Work order | In the entries below, find the line with "Open the Log" and print exactly every line from there up to and including the line with "Given: Click the lone oryx lying at far left", with no other lines.

Stored data entries |
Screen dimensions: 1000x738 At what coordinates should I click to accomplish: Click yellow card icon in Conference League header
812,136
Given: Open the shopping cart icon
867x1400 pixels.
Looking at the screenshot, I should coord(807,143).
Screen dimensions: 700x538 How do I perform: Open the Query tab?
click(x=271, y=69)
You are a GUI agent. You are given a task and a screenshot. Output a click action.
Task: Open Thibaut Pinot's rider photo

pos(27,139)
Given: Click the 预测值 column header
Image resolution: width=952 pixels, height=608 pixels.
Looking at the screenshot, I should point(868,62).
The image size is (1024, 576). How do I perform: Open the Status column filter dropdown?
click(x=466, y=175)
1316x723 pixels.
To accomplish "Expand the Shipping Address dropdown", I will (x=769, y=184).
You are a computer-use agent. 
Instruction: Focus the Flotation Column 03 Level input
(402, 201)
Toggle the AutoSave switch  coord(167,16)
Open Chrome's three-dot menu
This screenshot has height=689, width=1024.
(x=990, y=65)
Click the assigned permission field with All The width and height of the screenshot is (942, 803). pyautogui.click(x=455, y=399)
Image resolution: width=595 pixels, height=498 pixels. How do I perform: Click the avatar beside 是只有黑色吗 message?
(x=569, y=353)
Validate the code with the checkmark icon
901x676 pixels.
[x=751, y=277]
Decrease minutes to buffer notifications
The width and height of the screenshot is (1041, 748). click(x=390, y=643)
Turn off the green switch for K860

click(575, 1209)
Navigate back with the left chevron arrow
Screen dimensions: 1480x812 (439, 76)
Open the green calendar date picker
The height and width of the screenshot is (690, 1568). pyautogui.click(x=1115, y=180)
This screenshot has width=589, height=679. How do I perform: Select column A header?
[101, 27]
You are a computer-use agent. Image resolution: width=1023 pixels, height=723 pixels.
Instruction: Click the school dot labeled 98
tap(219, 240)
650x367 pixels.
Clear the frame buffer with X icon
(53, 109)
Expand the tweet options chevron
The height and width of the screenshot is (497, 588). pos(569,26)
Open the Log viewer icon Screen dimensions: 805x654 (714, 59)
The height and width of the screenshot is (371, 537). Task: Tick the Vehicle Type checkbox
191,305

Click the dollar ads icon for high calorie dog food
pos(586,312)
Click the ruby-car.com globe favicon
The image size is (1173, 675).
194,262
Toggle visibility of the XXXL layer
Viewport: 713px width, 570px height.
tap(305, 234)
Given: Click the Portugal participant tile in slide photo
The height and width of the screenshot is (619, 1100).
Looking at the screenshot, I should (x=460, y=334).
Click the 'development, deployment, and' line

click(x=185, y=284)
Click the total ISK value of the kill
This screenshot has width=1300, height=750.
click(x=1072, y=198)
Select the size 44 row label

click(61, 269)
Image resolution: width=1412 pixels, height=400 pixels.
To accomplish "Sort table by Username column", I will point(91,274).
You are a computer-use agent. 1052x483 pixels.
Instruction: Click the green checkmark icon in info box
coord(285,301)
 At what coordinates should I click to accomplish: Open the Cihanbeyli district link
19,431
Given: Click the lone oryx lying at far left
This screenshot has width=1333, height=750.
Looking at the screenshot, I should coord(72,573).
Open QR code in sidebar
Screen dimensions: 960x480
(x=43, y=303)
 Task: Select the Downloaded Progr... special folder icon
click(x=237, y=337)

Completed exercise |
Open the Log viewer icon Screen dimensions: 805x654 (714, 59)
The height and width of the screenshot is (371, 537). Task: Tick the Vehicle Type checkbox
191,305

Click the dollar ads icon for high calorie dog food
pos(586,312)
Click the ruby-car.com globe favicon
The image size is (1173, 675).
194,262
Toggle visibility of the XXXL layer
Viewport: 713px width, 570px height.
tap(305, 234)
Given: Click the Portugal participant tile in slide photo
The height and width of the screenshot is (619, 1100).
Looking at the screenshot, I should (x=460, y=334).
Click the 'development, deployment, and' line

click(x=185, y=284)
Click the total ISK value of the kill
This screenshot has width=1300, height=750.
click(x=1072, y=198)
Select the size 44 row label

click(61, 269)
Image resolution: width=1412 pixels, height=400 pixels.
To accomplish "Sort table by Username column", I will point(91,274).
You are a computer-use agent. 1052x483 pixels.
Instruction: Click the green checkmark icon in info box
coord(285,301)
 At what coordinates should I click to accomplish: Open the Cihanbeyli district link
19,431
Given: Click the lone oryx lying at far left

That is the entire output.